Pinot, as I have said, can vary enormously but its essential characteristic is charm. It tends to be fruity, perfumed and haunting. It dances on the palate rather than overpowering it. Heavy tannins and deep colour are not essential elements in a fine Pinot Noir - not even in a young Pinot Noir. In fact some of my favourite burgundies are not grand, long-living monsters but lively, sprightly essences of place, sometimes just a general village wine - not one labelled with the name of a grand cru or even a premier cru but one carrying simply the name of a village.
Pinot Noir does not tend to live as long as Cabernet Sauvignon and great Merlot. Many simpler examples reach a peak at just four years. Premiers crus can be delicious at six to eight. I have had some fine red burgundies from the 1940s and even 1920s but they are much less common than great relics from Bordeaux (admittedly this is partly because they are made in much smaller quantity).
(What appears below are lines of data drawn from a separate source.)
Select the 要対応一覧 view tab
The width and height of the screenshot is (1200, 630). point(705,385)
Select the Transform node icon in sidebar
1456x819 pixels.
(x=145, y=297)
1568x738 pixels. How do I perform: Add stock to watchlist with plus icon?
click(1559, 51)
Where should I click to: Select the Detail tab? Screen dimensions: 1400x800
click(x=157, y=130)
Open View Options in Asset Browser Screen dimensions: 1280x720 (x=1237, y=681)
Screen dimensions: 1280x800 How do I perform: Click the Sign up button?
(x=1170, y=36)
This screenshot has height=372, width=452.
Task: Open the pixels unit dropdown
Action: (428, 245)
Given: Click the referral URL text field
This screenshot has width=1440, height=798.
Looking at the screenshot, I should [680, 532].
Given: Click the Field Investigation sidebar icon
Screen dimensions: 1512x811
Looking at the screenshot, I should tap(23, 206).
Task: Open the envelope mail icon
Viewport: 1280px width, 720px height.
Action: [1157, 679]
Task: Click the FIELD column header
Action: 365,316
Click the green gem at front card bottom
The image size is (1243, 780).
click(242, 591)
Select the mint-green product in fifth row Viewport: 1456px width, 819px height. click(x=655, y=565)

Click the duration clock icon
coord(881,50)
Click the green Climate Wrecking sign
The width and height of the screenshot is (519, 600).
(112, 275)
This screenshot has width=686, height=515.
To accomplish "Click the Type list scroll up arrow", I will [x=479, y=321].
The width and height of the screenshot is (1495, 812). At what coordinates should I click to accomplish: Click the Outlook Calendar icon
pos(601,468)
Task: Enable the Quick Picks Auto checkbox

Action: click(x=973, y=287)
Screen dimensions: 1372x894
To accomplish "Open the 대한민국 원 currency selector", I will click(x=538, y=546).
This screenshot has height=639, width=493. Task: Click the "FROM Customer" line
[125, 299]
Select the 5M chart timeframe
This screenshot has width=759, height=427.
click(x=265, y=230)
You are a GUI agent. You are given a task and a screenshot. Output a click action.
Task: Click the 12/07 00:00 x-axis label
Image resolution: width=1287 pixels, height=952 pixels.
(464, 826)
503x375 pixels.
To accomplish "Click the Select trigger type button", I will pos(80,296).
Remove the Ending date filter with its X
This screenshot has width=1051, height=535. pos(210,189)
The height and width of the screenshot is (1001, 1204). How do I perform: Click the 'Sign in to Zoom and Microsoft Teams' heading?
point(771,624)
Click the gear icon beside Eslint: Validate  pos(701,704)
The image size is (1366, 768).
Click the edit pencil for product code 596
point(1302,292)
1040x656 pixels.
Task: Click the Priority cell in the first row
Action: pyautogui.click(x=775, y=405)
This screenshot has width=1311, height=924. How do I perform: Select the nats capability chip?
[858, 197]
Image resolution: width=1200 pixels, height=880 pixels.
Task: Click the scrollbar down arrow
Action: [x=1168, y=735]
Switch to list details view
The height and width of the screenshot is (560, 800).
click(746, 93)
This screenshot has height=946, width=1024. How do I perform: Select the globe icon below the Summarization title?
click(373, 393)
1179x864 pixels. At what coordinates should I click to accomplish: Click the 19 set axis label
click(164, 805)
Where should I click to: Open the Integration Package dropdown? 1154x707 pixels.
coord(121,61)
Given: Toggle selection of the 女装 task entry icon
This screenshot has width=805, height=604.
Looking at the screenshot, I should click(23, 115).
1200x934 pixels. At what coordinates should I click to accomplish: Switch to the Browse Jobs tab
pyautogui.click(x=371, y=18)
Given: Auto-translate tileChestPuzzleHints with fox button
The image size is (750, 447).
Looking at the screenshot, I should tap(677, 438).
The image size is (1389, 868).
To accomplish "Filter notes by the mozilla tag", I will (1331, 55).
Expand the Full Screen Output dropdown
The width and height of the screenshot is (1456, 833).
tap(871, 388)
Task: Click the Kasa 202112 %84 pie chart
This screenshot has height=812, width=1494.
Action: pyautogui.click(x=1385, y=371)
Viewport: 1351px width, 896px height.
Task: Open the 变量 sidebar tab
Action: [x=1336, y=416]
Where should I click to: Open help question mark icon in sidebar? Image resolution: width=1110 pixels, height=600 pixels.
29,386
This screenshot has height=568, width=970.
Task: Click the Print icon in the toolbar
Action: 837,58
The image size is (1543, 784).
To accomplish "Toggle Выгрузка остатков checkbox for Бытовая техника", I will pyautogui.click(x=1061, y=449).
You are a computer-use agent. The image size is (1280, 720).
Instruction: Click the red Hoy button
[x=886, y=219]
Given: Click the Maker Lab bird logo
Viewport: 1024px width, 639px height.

Countrified, slightly coarser Pinot Noir is made to the south of Côte d'Or in the Côte Chalonnaise. Indeed this is the dominant good-quality red wine grape in most of the north-east corner of France, including such varied locales as Sancerre, Jura, parts of Savoie and of course Champagne where, untinted by contact with the skins, it is a vital ingredient in most champagnes with its blending partners Chardonnay and a cousin called Pinot Meunier.
Across France's eastern border Pinot Noir, as Spätburgunder, is the most highly regarded red wine grape in Germany (where plantings have been increasing at a phenomenal rate), Switzerland and to a lesser extent in Austria. Here the wine tends to be paler and sweeter, although increasing skill with growing techniques and oak ageing is resulting in deeper and more concentrated wines.
Wine producers the world over tend to be so smitten by the quality of the greatest red burgundies that they cannot resist trying to make Pinot Noir where at all possible. There are accordingly small plantings all over Europe and beyond.
But very few regions can claim to have a real proven affinity with the grape. The Pacific north-west state of Oregon was the first New World wine region to claim Pinot Noir as its own, but its variability of climate (and, it must be said, some less than perfect clones) has made quality extremely irregular. When Oregon succeeds, it makes a particularly fruity style of Pinot.
Next to claim the crown were fog-cooled pockets of California such as the Russian River Valley (big juicy Pinots), Carneros (lighter and more fragrant) and the Central Coast between Monterey and Santa Barbara where certain sites have shown over a decade that they can reliably ripen Pinot, just, and make truly appetising examples. Such finesse can come as a surprise to those who know California for its Cabernets and Chardonnays.
Much of Australia is too hot for Pinot Noir, although Tasmania and some of the maritime-influenced sites in Victoria such as Geelong, the Mornington Peninsula and parts of the Yarra Valley have shown great potential.
New Zealand is setting its cap at Pinot Noir and certain examples from Martinborough/Wairarapa just north-east of Wellington in the south of the North Island and Central Otago towards the south of the South Island suggest that they may well have a real claim to be the next great Pinot region.